◆ **WORK INSTRUCTIONS**
Among the lines below, keep only those from the one containing "Task: Switch to the Font Settings tab" through the one containing "Collapse the Search section triangle", and reproduce them exactly.

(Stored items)
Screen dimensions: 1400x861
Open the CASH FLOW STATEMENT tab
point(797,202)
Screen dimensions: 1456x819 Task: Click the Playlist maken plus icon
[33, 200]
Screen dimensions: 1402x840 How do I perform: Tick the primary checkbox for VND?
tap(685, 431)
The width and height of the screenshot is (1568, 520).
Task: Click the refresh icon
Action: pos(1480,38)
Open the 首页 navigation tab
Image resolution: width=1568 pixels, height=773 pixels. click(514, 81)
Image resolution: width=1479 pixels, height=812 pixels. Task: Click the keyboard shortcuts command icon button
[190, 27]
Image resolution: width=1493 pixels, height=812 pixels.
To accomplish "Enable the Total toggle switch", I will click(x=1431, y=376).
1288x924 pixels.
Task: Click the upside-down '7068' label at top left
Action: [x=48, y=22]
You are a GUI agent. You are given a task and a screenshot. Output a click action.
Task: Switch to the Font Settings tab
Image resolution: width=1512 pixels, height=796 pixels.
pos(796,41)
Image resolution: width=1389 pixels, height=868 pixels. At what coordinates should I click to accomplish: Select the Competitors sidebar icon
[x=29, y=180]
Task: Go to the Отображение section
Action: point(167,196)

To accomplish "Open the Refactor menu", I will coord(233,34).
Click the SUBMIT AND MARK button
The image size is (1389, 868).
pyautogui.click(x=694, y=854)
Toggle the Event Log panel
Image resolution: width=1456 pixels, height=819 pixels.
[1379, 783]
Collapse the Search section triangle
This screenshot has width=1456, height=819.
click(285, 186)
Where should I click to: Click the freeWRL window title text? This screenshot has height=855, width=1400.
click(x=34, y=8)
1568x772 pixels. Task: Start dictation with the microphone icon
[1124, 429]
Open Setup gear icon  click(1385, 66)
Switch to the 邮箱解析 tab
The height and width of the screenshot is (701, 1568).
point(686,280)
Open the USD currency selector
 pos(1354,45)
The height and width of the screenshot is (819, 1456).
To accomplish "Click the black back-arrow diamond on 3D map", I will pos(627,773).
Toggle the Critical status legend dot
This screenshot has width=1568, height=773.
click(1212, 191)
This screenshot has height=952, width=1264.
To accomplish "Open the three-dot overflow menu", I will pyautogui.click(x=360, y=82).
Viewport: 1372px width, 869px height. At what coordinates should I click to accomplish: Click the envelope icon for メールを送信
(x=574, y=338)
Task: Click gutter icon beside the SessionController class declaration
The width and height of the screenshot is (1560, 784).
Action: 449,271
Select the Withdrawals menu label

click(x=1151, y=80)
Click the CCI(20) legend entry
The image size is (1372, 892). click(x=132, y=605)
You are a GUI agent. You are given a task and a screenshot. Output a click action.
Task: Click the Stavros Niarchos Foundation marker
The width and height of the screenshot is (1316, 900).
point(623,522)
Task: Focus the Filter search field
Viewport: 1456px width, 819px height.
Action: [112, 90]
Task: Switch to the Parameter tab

◆ **RESPONSE BOX**
Task: Switch to the Font Settings tab
Image resolution: width=1512 pixels, height=796 pixels.
pos(796,41)
Image resolution: width=1389 pixels, height=868 pixels. At what coordinates should I click to accomplish: Select the Competitors sidebar icon
[x=29, y=180]
Task: Go to the Отображение section
Action: point(167,196)

To accomplish "Open the Refactor menu", I will coord(233,34).
Click the SUBMIT AND MARK button
The image size is (1389, 868).
pyautogui.click(x=694, y=854)
Toggle the Event Log panel
Image resolution: width=1456 pixels, height=819 pixels.
[1379, 783]
Collapse the Search section triangle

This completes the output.